Could you print the data that follows exactly as given?

*** Block opens ***

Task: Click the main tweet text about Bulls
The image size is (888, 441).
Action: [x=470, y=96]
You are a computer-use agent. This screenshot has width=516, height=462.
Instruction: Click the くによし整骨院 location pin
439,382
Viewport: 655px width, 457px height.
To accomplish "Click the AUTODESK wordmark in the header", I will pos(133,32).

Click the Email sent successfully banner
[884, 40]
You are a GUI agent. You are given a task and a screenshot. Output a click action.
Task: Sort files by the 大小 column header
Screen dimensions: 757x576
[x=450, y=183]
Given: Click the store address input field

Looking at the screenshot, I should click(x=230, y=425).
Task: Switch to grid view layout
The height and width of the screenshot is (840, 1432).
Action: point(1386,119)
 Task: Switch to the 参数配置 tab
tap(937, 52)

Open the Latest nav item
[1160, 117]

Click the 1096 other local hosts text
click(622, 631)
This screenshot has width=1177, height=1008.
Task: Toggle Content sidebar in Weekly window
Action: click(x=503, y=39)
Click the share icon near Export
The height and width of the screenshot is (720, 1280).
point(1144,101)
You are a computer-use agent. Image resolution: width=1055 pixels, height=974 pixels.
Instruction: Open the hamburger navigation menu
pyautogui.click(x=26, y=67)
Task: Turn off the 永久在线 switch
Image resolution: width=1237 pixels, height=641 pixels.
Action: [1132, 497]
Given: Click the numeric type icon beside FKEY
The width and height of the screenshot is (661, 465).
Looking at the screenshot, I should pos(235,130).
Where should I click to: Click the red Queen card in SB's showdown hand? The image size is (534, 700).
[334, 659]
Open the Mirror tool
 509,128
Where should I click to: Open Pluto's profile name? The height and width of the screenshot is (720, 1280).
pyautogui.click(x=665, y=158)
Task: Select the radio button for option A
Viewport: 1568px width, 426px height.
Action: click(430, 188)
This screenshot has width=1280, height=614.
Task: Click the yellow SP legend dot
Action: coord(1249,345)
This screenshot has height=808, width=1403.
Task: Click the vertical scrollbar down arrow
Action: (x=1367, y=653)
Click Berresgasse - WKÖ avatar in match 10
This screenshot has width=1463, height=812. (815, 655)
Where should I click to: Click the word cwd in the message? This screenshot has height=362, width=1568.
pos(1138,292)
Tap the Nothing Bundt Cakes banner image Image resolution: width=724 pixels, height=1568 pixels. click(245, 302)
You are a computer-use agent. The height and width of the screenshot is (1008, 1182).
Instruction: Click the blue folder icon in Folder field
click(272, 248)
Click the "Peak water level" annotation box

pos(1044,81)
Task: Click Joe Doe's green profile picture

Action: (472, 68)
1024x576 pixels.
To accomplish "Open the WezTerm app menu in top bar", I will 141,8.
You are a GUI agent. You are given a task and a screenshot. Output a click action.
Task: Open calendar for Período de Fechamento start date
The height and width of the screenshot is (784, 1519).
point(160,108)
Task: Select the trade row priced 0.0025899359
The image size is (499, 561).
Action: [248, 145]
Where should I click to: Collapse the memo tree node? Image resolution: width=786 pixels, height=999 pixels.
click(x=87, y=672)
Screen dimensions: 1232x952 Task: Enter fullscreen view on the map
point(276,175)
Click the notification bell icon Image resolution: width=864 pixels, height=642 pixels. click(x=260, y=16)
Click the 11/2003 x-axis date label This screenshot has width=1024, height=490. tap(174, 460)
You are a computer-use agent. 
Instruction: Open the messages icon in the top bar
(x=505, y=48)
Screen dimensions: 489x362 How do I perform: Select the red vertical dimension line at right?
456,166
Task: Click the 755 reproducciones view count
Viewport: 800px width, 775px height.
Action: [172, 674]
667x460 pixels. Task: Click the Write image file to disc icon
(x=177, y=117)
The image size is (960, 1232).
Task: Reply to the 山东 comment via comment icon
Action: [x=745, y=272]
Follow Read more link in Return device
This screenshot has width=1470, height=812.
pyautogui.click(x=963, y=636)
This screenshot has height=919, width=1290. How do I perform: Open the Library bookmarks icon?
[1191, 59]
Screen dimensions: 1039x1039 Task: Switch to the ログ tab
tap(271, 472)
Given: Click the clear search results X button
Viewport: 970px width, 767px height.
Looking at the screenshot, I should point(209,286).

*** Block closes ***

**EXERCISE ANSWER:**
Task: Click the main tweet text about Bulls
The image size is (888, 441).
Action: [x=470, y=96]
You are a computer-use agent. This screenshot has width=516, height=462.
Instruction: Click the くによし整骨院 location pin
439,382
Viewport: 655px width, 457px height.
To accomplish "Click the AUTODESK wordmark in the header", I will pos(133,32).

Click the Email sent successfully banner
[884, 40]
You are a GUI agent. You are given a task and a screenshot. Output a click action.
Task: Sort files by the 大小 column header
Screen dimensions: 757x576
[x=450, y=183]
Given: Click the store address input field

Looking at the screenshot, I should click(x=230, y=425).
Task: Switch to grid view layout
The height and width of the screenshot is (840, 1432).
Action: point(1386,119)
 Task: Switch to the 参数配置 tab
tap(937, 52)

Open the Latest nav item
[1160, 117]

Click the 1096 other local hosts text
click(622, 631)
This screenshot has width=1177, height=1008.
Task: Toggle Content sidebar in Weekly window
Action: click(x=503, y=39)
Click the share icon near Export
The height and width of the screenshot is (720, 1280).
point(1144,101)
You are a computer-use agent. Image resolution: width=1055 pixels, height=974 pixels.
Instruction: Open the hamburger navigation menu
pyautogui.click(x=26, y=67)
Task: Turn off the 永久在线 switch
Image resolution: width=1237 pixels, height=641 pixels.
Action: [1132, 497]
Given: Click the numeric type icon beside FKEY
The width and height of the screenshot is (661, 465).
Looking at the screenshot, I should pos(235,130).
Where should I click to: Click the red Queen card in SB's showdown hand? The image size is (534, 700).
[334, 659]
Open the Mirror tool
 509,128
Where should I click to: Open Pluto's profile name? The height and width of the screenshot is (720, 1280).
pyautogui.click(x=665, y=158)
Task: Select the radio button for option A
Viewport: 1568px width, 426px height.
Action: click(430, 188)
This screenshot has width=1280, height=614.
Task: Click the yellow SP legend dot
Action: coord(1249,345)
This screenshot has height=808, width=1403.
Task: Click the vertical scrollbar down arrow
Action: (x=1367, y=653)
Click Berresgasse - WKÖ avatar in match 10
This screenshot has width=1463, height=812. (815, 655)
Where should I click to: Click the word cwd in the message? This screenshot has height=362, width=1568.
pos(1138,292)
Tap the Nothing Bundt Cakes banner image Image resolution: width=724 pixels, height=1568 pixels. click(245, 302)
You are a computer-use agent. The height and width of the screenshot is (1008, 1182).
Instruction: Click the blue folder icon in Folder field
click(272, 248)
Click the "Peak water level" annotation box

pos(1044,81)
Task: Click Joe Doe's green profile picture

Action: (472, 68)
1024x576 pixels.
To accomplish "Open the WezTerm app menu in top bar", I will 141,8.
You are a GUI agent. You are given a task and a screenshot. Output a click action.
Task: Open calendar for Período de Fechamento start date
The height and width of the screenshot is (784, 1519).
point(160,108)
Task: Select the trade row priced 0.0025899359
The image size is (499, 561).
Action: [248, 145]
Where should I click to: Collapse the memo tree node? Image resolution: width=786 pixels, height=999 pixels.
click(x=87, y=672)
Screen dimensions: 1232x952 Task: Enter fullscreen view on the map
point(276,175)
Click the notification bell icon Image resolution: width=864 pixels, height=642 pixels. click(x=260, y=16)
Click the 11/2003 x-axis date label This screenshot has width=1024, height=490. tap(174, 460)
You are a computer-use agent. 
Instruction: Open the messages icon in the top bar
(x=505, y=48)
Screen dimensions: 489x362 How do I perform: Select the red vertical dimension line at right?
456,166
Task: Click the 755 reproducciones view count
Viewport: 800px width, 775px height.
Action: [172, 674]
667x460 pixels. Task: Click the Write image file to disc icon
(x=177, y=117)
The image size is (960, 1232).
Task: Reply to the 山东 comment via comment icon
Action: [x=745, y=272]
Follow Read more link in Return device
This screenshot has width=1470, height=812.
pyautogui.click(x=963, y=636)
This screenshot has height=919, width=1290. How do I perform: Open the Library bookmarks icon?
[1191, 59]
Screen dimensions: 1039x1039 Task: Switch to the ログ tab
tap(271, 472)
Given: Click the clear search results X button
Viewport: 970px width, 767px height.
Looking at the screenshot, I should point(209,286).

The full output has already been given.